LENTERAINFO.ONLINE|Kabupaten Karawang – Terungkapnya keterlibatan dua anggota Polri dari Polres Karawang dalam peristiwa yang viral di Kabupaten Bekasi memunculkan sorotan serius terkait legalitas dan prosedur operasi kepolisian lintas wilayah. Di tengah meningkatnya perhatian publik, Polres Karawang akhirnya mengakui keberadaan kedua anggotanya di lokasi kejadian dan kini tengah menjalani pemeriksaan internal oleh Seksi Profesi dan Pengamanan (Sipropam).

Kedua personel yang diperiksa masing-masing berinisial SN, anggota Satres Narkoba Polres Karawang, dan KAM, anggota Polsek Karawang Kota. Keduanya diamankan untuk dimintai keterangan terkait alasan keberadaan mereka di luar wilayah hukum Polres Karawang dalam peristiwa yang hingga kini masih menyisakan banyak pertanyaan.

Kasi Humas Polres Karawang, Cep Wildan, membenarkan bahwa kedua anggota tersebut sedang menjalani pemeriksaan guna mengungkap secara menyeluruh latar belakang kehadiran mereka di lokasi kejadian.

“Benar, ada dua anggota Polres Karawang yang diketahui berada di lokasi kejadian. Saat ini keduanya telah diamankan oleh Sipropam Polres Karawang untuk menjalani pemeriksaan lebih lanjut,” ujar Cep Wildan.

Menurutnya, penyidik internal masih mendalami tujuan keberangkatan kedua anggota tersebut, termasuk memverifikasi keberadaan surat perintah tugas dan memastikan apakah seluruh prosedur kepolisian telah dijalankan sesuai aturan yang berlaku.

Meski beredar informasi bahwa keberadaan mereka berkaitan dengan pengembangan suatu perkara, hingga kini belum ada penjelasan resmi yang mampu menjawab berbagai spekulasi yang berkembang di tengah masyarakat. Situasi ini menimbulkan pertanyaan besar mengenai dasar hukum operasi yang dilakukan serta mekanisme koordinasi antarwilayah yang semestinya ditempuh dalam setiap tindakan kepolisian.

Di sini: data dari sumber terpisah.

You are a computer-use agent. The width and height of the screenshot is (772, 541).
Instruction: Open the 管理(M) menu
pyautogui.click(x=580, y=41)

Tak hanya memeriksa kedua anggota, Polres Karawang juga meminta keterangan dari sejumlah pihak yang diduga mengetahui rangkaian peristiwa tersebut, termasuk pihak yang merasa dirugikan. Langkah ini dinilai penting untuk memastikan seluruh fakta terungkap secara objektif dan transparan.

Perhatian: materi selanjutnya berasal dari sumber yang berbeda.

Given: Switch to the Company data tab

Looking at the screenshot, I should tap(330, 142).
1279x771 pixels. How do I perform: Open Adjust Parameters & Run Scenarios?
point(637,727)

Sorotan publik juga mengarah pada dokumen surat tugas yang sempat ditunjukkan di lokasi kejadian. Hingga saat ini, dokumen tersebut masih dalam tahap verifikasi untuk memastikan keabsahan, dasar penerbitan, serta kesesuaiannya dengan prosedur operasional yang berlaku di lingkungan Polri.

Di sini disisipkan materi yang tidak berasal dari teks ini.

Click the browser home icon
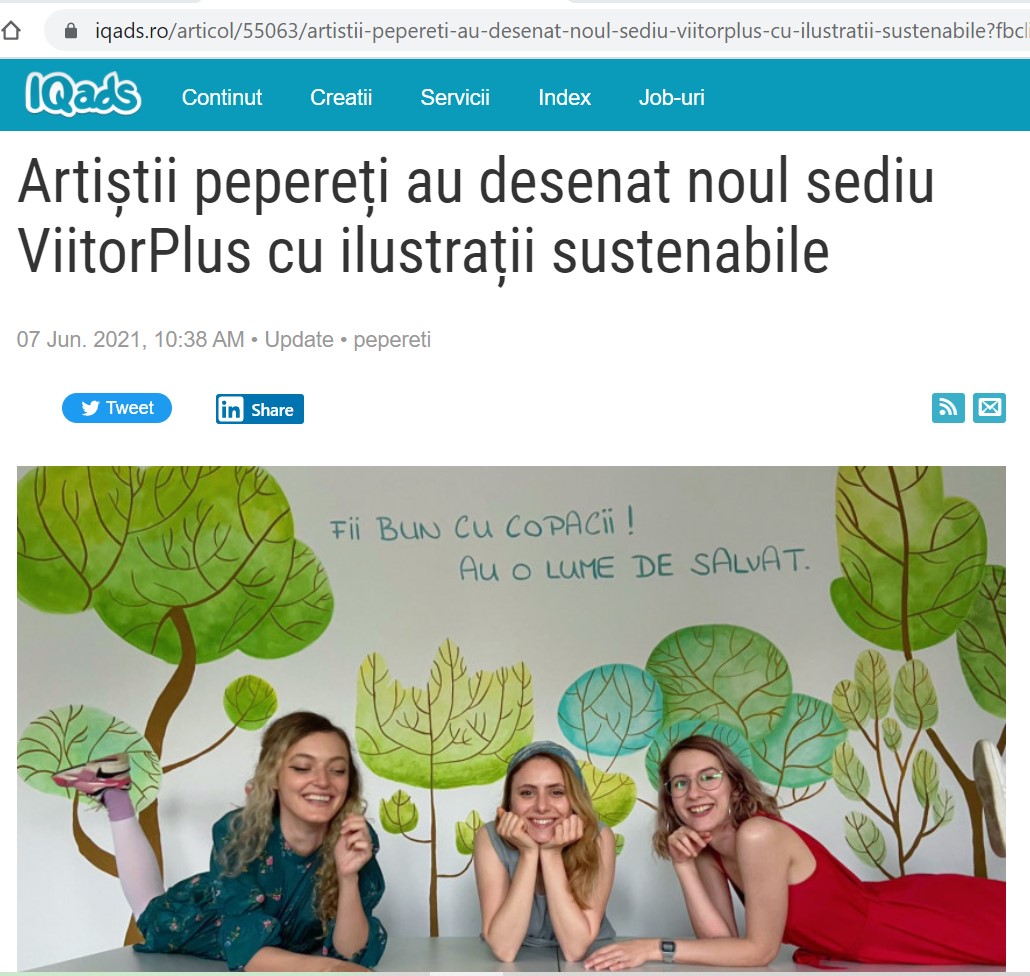 click(11, 31)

Sejumlah pengamat menilai kasus ini tidak dapat dipandang sebagai persoalan administrasi semata. Lebih dari itu, perkara ini menyangkut profesionalisme institusi kepolisian dan tingkat kepercayaan masyarakat terhadap penegakan hukum yang akuntabel.

“Setiap tindakan aparat di luar wilayah kewenangannya harus memiliki dasar hukum yang jelas dan dapat dipertanggungjawabkan. Jika tidak, hal itu berpotensi menimbulkan persepsi penyalahgunaan kewenangan,” ujar salah satu pengamat hukum yang menyoroti kasus tersebut.

Kapolres Karawang disebut memberikan perhatian khusus terhadap pemeriksaan yang sedang berlangsung. Institusi kepolisian berjanji akan bertindak tegas apabila ditemukan adanya pelanggaran, baik berupa pelanggaran disiplin, kode etik profesi, maupun dugaan tindak pidana.

“Jika terbukti melakukan pelanggaran, akan ditindak sesuai aturan yang berlaku. Tidak ada toleransi terhadap setiap bentuk pelanggaran yang dilakukan anggota,” tegas Cep Wildan.

Saat ini publik masih menunggu hasil pemeriksaan Sipropam. Transparansi dalam mengungkap fakta serta keberanian institusi menindak setiap pelanggaran akan menjadi ujian penting bagi Polres Karawang. Sebab, penyelesaian kasus ini bukan hanya menyangkut nasib dua anggota yang diperiksa, melainkan juga menyangkut kredibilitas dan kepercayaan masyarakat terhadap institusi kepolisian secara keseluruhan.